**Exercise objective**
Reproduce the following data exactly, minus any images.

**Stored records**
<<<<

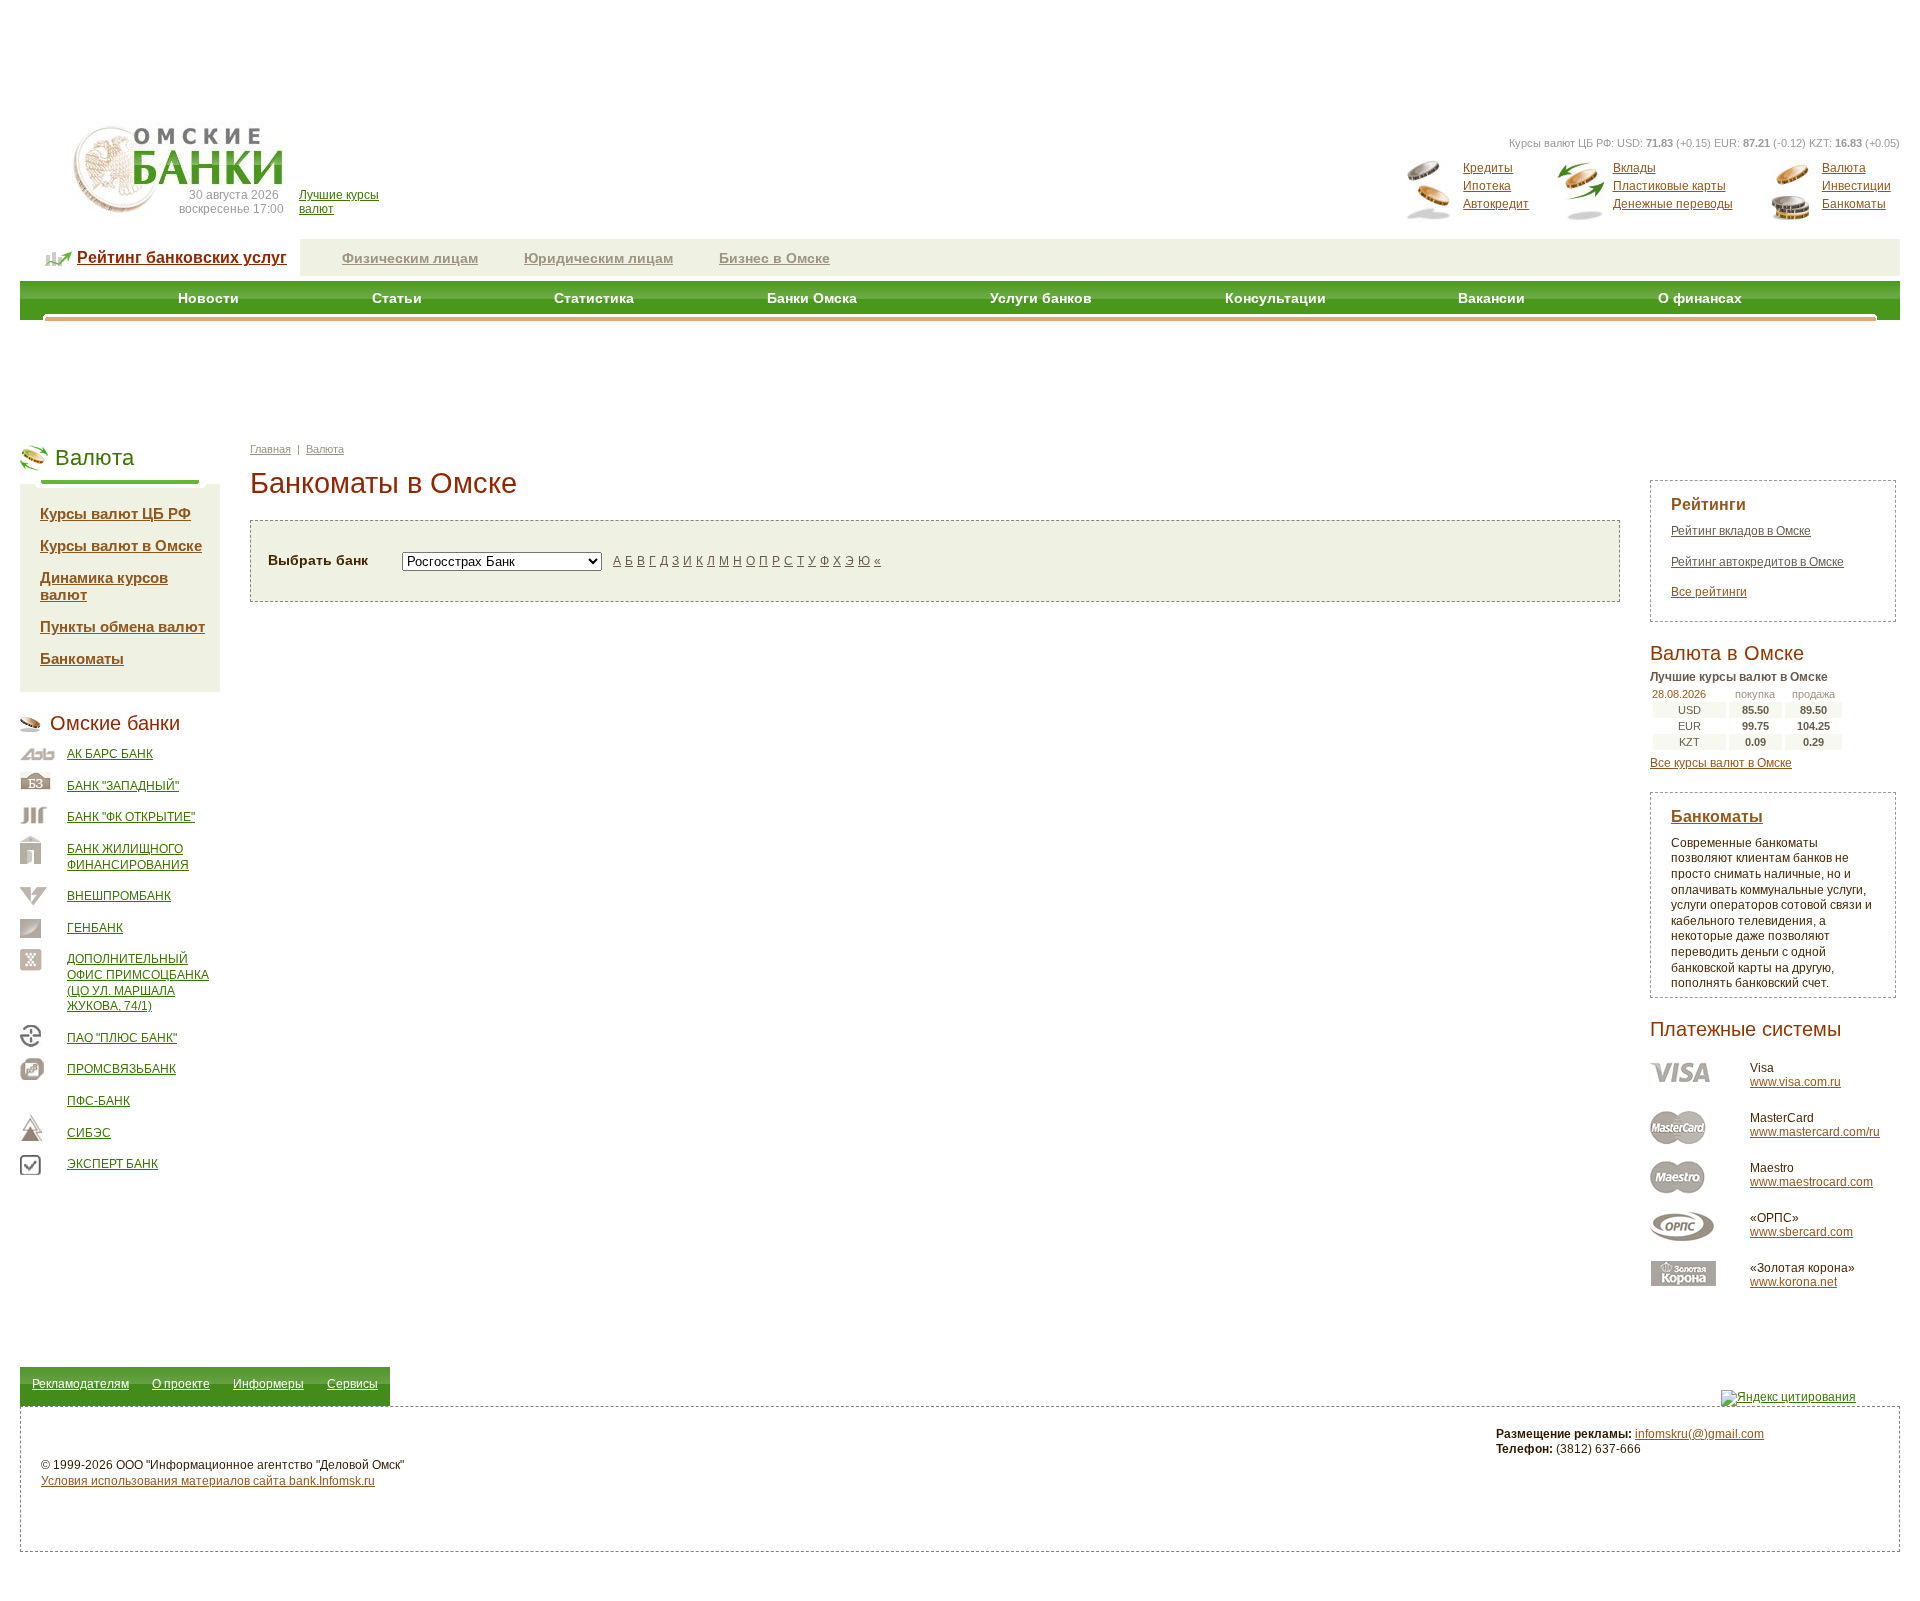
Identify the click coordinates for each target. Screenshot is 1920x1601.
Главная (270, 449)
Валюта (1844, 168)
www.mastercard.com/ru (1815, 1132)
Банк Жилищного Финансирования (128, 857)
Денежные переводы (1673, 204)
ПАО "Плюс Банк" (122, 1038)
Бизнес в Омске (774, 258)
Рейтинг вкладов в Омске (1741, 531)
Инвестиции (1856, 186)
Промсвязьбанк (121, 1069)
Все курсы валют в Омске (1721, 763)
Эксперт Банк (112, 1164)
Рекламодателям (80, 1384)
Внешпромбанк (119, 896)
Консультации (1275, 298)
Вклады (1634, 168)
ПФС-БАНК (98, 1101)
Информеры (268, 1384)
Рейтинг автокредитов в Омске (1757, 562)
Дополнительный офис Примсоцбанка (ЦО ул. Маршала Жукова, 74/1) (138, 982)
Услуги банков (1041, 298)
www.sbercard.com (1801, 1232)
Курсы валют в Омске (121, 545)
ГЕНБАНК (95, 928)
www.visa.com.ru (1795, 1082)
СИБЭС (89, 1133)
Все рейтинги (1709, 592)
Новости (208, 298)
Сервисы (352, 1384)
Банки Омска (812, 298)
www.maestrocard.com (1811, 1182)
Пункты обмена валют (122, 626)
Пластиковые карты (1669, 186)
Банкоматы (1854, 204)
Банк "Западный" (123, 786)
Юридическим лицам (598, 258)
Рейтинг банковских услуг (182, 257)
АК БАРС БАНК (110, 754)
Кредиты (1488, 168)
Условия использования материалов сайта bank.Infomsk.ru (208, 1481)
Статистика (594, 298)
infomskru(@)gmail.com (1699, 1434)
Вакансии (1491, 298)
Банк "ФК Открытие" (131, 817)
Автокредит (1496, 204)
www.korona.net (1793, 1282)
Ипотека (1487, 186)
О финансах (1700, 298)
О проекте (181, 1384)
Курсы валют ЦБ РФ (115, 513)
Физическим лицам (410, 258)
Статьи (397, 298)
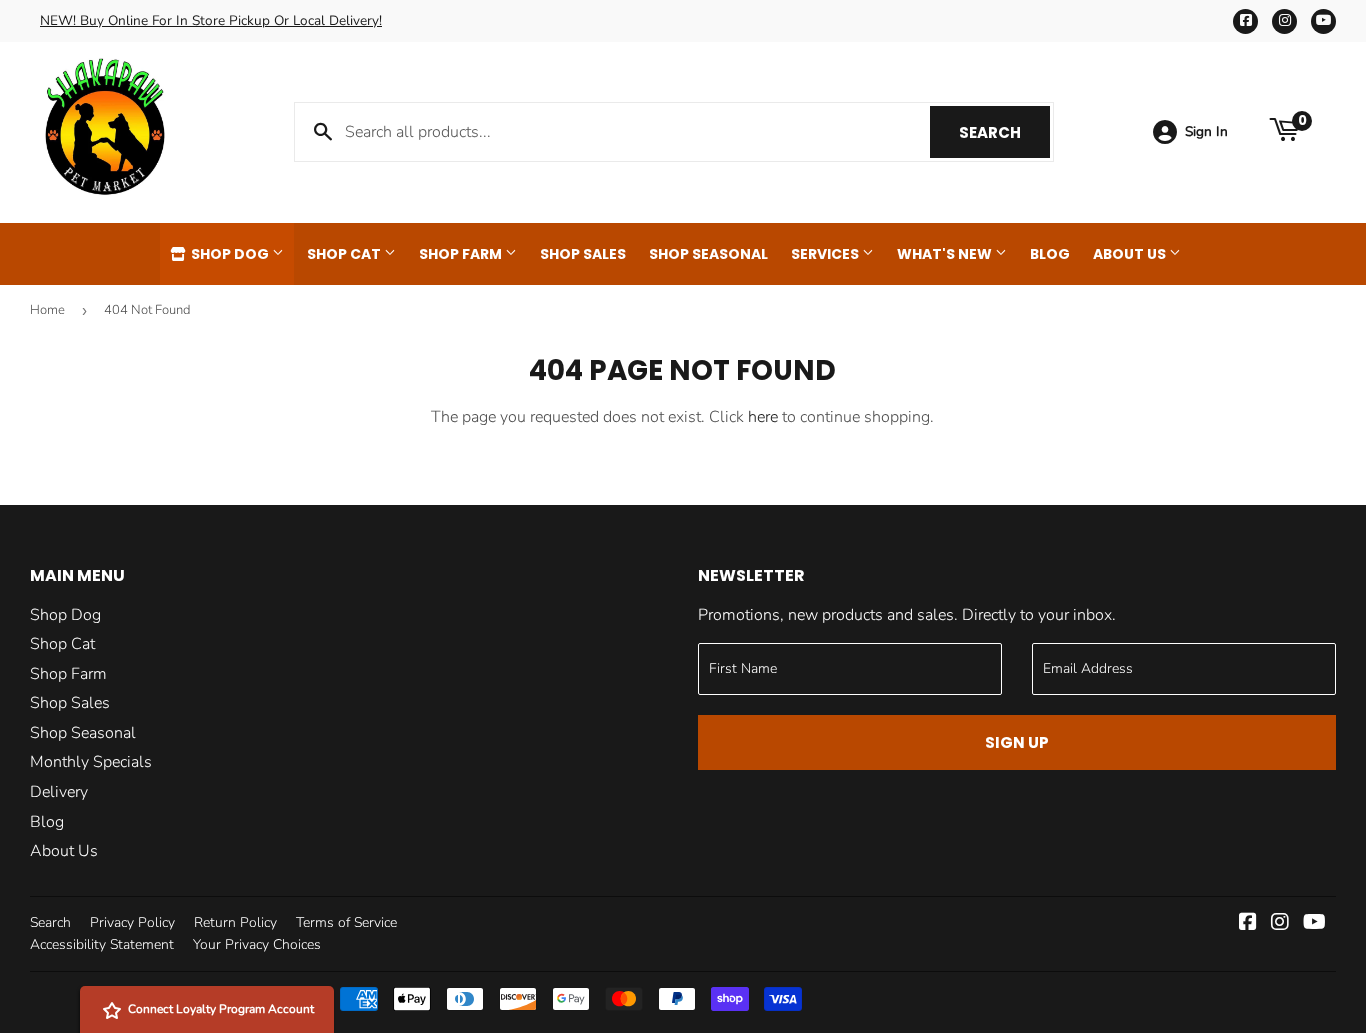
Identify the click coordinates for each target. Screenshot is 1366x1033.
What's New (946, 254)
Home (47, 310)
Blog (1050, 254)
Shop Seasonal (708, 254)
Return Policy (235, 922)
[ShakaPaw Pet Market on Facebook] (1248, 924)
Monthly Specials (91, 762)
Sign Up (1017, 742)
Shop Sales (583, 254)
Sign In (1206, 131)
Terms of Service (346, 922)
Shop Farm (462, 254)
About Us (1131, 254)
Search (1004, 132)
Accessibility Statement (102, 944)
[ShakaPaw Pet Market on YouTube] (1314, 924)
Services (826, 254)
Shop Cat (345, 254)
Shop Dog (230, 254)
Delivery (59, 792)
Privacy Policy (132, 922)
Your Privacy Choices (257, 944)
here (763, 417)
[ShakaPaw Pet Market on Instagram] (1280, 924)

>>>>

**Task result**
Identify the click coordinates for each target. Screenshot is 1920x1601.
Главная (270, 449)
Валюта (1844, 168)
www.mastercard.com/ru (1815, 1132)
Банк Жилищного Финансирования (128, 857)
Денежные переводы (1673, 204)
ПАО "Плюс Банк" (122, 1038)
Бизнес в Омске (774, 258)
Рейтинг вкладов в Омске (1741, 531)
Инвестиции (1856, 186)
Промсвязьбанк (121, 1069)
Все курсы валют в Омске (1721, 763)
Эксперт Банк (112, 1164)
Рекламодателям (80, 1384)
Внешпромбанк (119, 896)
Консультации (1275, 298)
Вклады (1634, 168)
ПФС-БАНК (98, 1101)
Информеры (268, 1384)
Рейтинг автокредитов в Омске (1757, 562)
Дополнительный офис Примсоцбанка (ЦО ул. Маршала Жукова, 74/1) (138, 982)
Услуги банков (1041, 298)
www.sbercard.com (1801, 1232)
Курсы валют в Омске (121, 545)
ГЕНБАНК (95, 928)
www.visa.com.ru (1795, 1082)
СИБЭС (89, 1133)
Все рейтинги (1709, 592)
Новости (208, 298)
Сервисы (352, 1384)
Банки Омска (812, 298)
www.maestrocard.com (1811, 1182)
Пункты обмена валют (122, 626)
Пластиковые карты (1669, 186)
Банкоматы (1854, 204)
Банк "Западный" (123, 786)
Юридическим лицам (598, 258)
Рейтинг банковских услуг (182, 257)
АК БАРС БАНК (110, 754)
Кредиты (1488, 168)
Условия использования материалов сайта bank.Infomsk.ru (208, 1481)
Статистика (594, 298)
infomskru(@)gmail.com (1699, 1434)
Вакансии (1491, 298)
Банк "ФК Открытие" (131, 817)
Автокредит (1496, 204)
www.korona.net (1793, 1282)
Ипотека (1487, 186)
О финансах (1700, 298)
О проекте (181, 1384)
Курсы валют ЦБ РФ (115, 513)
Физическим лицам (410, 258)
Статьи (397, 298)
Identify the click coordinates for each target. Screenshot is 1366x1033.
What's New (946, 254)
Home (47, 310)
Blog (1050, 254)
Shop Seasonal (708, 254)
Return Policy (235, 922)
[ShakaPaw Pet Market on Facebook] (1248, 924)
Monthly Specials (91, 762)
Sign Up (1017, 742)
Shop Sales (583, 254)
Sign In (1206, 131)
Terms of Service (346, 922)
Shop Farm (462, 254)
About Us (1131, 254)
Search (1004, 132)
Accessibility Statement (102, 944)
[ShakaPaw Pet Market on YouTube] (1314, 924)
Services (826, 254)
Shop Cat (345, 254)
Shop Dog (230, 254)
Delivery (59, 792)
Privacy Policy (132, 922)
Your Privacy Choices (257, 944)
here (763, 417)
[ShakaPaw Pet Market on Instagram] (1280, 924)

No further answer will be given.